Before my stepfather died, and before his dementia got bad, I visited with him a few years before, for a few hours at a time. He seemed more meek and way more sad than when I was young, and I mostly felt bad for him, because he described being so miserable in his marriage to my birthmother, which of course made sense.
He somewhat apologized for all the abuse and violence, in the way that he knew how. And, I’ll never forget this, he congratulated me for getting the hell out of there. “Good fa you.” He said that. In an otherwise asphyxiating sea of gaslighting from that family, it was a speck of validation, for just a moment.
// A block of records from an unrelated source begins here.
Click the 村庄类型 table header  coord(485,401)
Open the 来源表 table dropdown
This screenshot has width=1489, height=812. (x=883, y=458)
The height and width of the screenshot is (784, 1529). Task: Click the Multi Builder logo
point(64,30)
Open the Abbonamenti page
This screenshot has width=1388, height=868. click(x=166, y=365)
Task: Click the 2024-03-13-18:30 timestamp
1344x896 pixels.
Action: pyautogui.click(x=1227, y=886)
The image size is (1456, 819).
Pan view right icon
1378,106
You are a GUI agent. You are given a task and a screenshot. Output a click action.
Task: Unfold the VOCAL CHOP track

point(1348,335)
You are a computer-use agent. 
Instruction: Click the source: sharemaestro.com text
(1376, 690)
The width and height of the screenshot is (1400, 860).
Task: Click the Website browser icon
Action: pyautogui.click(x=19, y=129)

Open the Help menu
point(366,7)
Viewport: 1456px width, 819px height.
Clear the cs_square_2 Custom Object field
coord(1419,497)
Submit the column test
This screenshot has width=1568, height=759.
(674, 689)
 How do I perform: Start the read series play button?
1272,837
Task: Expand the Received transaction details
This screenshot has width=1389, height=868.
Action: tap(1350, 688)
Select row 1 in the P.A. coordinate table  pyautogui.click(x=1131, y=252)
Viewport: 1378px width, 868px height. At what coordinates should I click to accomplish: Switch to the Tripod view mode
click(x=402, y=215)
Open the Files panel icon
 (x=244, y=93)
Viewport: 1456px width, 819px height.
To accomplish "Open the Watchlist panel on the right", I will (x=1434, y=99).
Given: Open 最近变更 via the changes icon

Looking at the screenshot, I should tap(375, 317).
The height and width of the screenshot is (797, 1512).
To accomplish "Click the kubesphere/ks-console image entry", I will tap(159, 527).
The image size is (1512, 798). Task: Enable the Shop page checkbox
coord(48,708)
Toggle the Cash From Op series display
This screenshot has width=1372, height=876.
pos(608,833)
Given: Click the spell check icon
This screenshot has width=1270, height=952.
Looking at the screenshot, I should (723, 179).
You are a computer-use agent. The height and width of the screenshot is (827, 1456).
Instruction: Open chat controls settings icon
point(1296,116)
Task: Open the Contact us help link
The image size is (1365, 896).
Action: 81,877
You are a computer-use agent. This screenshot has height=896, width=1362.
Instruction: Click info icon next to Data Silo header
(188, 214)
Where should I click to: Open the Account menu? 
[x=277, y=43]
And then, stepfather got dementia, made some hateful, nasty phone calls to me not long after that and I had to block him, then he got COVID and died, but hey, I tried to have some peace.
So, Father’s Day… What else have I got? I actually DO VERY MUCH miss my maternal grandfather, who was functionally the best dad I could have asked for. You know how he responded to my tomboy nature when I was little? He took me fishing, bought me baseball cards, and played hoops with me.
My grandfather didn’t know about my unsafe home, because I was really good at keeping secrets. That’s not on him, but at my grandparents’ house I got to know sanctuary and love.
I could just remind myself of my maternal grandfather’s story on Father’s Day, but unless I get dementia too, that’s not how human memory operates, is it?
I’ve got more related stories in the mix too, siblings who are dads but don’t talk to me, other people’s kids who look up to me in a parental way…man. And being autistic means a ton of emotional dysregulation that really puts me into a spin with all of it. I come out of these holidays with a metric ton of thoughts and feelings.
It’s hard. A more trauma-informed approach to Father’s Day would help. So would there being less abuse and gaslighting in the world, but, for now, trauma-informed approaches can buffer things.
These holidays are complicated.
References
Elliott, Denise E., Paula Bjelajac, Roger D. Fallot, Laurie S. Markoff and Beth Glover Reed. 2005. “Trauma-Informed or Trauma-Denied: Principles and Implementation of Trauma-Informed Services for Women.” Journal of community psychology 33(4):461-77. doi: https://doi.org/10.1002/jcop.20063.
What do you think, autistic kin who struggle with Father’s Day or Mother’s Day, do you relate?